Saved data entries:
########################################
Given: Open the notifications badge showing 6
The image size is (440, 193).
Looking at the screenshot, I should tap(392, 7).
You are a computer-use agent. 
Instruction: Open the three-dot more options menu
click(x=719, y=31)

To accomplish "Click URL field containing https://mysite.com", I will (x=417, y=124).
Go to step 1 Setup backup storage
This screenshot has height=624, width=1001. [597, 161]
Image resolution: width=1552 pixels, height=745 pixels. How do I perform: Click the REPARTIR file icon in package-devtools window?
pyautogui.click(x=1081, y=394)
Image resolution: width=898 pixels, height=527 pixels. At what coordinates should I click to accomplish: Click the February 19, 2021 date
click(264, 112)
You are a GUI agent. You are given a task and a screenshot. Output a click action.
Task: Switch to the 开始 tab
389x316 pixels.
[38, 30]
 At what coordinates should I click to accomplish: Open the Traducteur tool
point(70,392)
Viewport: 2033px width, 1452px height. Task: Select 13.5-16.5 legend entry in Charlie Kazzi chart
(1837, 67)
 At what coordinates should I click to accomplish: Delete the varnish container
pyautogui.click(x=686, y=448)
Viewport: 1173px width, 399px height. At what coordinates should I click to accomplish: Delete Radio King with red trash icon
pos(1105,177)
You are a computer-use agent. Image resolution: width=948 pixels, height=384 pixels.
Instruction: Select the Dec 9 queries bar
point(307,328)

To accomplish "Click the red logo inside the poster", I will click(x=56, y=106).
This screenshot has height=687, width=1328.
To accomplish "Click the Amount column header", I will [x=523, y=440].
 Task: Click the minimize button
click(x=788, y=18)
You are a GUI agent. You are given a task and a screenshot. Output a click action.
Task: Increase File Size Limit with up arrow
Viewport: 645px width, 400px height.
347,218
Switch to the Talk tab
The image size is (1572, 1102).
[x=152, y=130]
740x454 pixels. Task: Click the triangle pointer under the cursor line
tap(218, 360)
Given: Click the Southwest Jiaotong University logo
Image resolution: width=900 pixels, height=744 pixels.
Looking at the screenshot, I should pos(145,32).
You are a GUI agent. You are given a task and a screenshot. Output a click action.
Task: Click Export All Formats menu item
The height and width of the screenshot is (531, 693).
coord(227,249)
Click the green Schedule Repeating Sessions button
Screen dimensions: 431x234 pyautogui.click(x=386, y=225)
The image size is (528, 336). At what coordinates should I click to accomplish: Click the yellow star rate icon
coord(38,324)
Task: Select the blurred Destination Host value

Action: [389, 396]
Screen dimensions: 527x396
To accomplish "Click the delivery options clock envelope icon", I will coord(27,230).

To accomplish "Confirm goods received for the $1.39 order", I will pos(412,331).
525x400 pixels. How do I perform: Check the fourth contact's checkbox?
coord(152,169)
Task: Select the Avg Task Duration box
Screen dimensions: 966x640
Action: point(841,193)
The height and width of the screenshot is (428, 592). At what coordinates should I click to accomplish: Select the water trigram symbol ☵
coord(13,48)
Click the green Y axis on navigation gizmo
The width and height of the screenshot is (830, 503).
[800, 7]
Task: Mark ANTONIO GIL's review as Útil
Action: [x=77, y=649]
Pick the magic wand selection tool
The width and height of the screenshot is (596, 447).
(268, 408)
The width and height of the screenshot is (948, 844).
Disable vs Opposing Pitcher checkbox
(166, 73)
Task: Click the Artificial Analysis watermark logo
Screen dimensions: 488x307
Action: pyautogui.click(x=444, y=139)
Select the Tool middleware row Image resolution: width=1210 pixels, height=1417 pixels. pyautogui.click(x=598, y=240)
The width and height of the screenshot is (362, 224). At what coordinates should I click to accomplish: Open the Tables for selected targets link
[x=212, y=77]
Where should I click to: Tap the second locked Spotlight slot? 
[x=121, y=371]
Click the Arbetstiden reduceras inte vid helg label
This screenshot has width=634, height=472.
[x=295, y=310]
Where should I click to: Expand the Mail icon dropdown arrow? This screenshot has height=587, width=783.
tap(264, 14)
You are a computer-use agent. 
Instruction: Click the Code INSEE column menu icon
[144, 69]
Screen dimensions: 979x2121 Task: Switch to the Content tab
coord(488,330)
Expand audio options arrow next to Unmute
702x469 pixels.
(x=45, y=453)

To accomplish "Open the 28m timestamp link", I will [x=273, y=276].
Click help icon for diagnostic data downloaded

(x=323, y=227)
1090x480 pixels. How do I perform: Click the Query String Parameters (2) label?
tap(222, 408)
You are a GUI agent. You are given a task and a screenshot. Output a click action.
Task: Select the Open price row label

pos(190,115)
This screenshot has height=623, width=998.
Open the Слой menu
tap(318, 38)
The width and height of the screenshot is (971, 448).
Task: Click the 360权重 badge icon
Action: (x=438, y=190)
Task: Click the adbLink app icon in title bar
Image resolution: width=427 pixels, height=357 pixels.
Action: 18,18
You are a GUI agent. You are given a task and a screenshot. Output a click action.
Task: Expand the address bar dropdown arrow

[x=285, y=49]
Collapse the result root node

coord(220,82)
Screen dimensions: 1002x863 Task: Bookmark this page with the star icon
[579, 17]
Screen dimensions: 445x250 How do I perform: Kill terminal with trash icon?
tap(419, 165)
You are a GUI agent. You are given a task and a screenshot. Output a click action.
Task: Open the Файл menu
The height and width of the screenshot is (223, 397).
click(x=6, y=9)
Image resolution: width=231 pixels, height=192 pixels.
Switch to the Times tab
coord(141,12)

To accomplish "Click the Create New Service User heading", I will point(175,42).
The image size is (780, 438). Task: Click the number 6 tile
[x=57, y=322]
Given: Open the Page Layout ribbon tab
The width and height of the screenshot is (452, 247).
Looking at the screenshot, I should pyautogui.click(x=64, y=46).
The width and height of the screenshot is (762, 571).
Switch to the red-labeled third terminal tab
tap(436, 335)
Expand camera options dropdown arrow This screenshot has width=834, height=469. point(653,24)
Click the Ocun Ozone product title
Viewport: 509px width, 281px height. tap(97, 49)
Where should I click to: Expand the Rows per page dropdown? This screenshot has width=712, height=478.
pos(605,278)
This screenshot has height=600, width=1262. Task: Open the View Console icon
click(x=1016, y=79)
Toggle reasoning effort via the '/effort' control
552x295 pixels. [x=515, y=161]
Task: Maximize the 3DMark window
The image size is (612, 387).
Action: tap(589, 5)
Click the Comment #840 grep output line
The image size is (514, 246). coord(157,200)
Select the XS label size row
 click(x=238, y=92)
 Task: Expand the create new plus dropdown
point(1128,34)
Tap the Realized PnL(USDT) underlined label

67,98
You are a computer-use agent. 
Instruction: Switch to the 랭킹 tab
########################################
- _EXERCISE_: Pull out all lines containing the word "logo" from the entries above.

- _ANSWER FOR THIS EXERCISE_:
To accomplish "Click the red logo inside the poster", I will click(x=56, y=106).
Given: Click the Southwest Jiaotong University logo
Task: Click the Artificial Analysis watermark logo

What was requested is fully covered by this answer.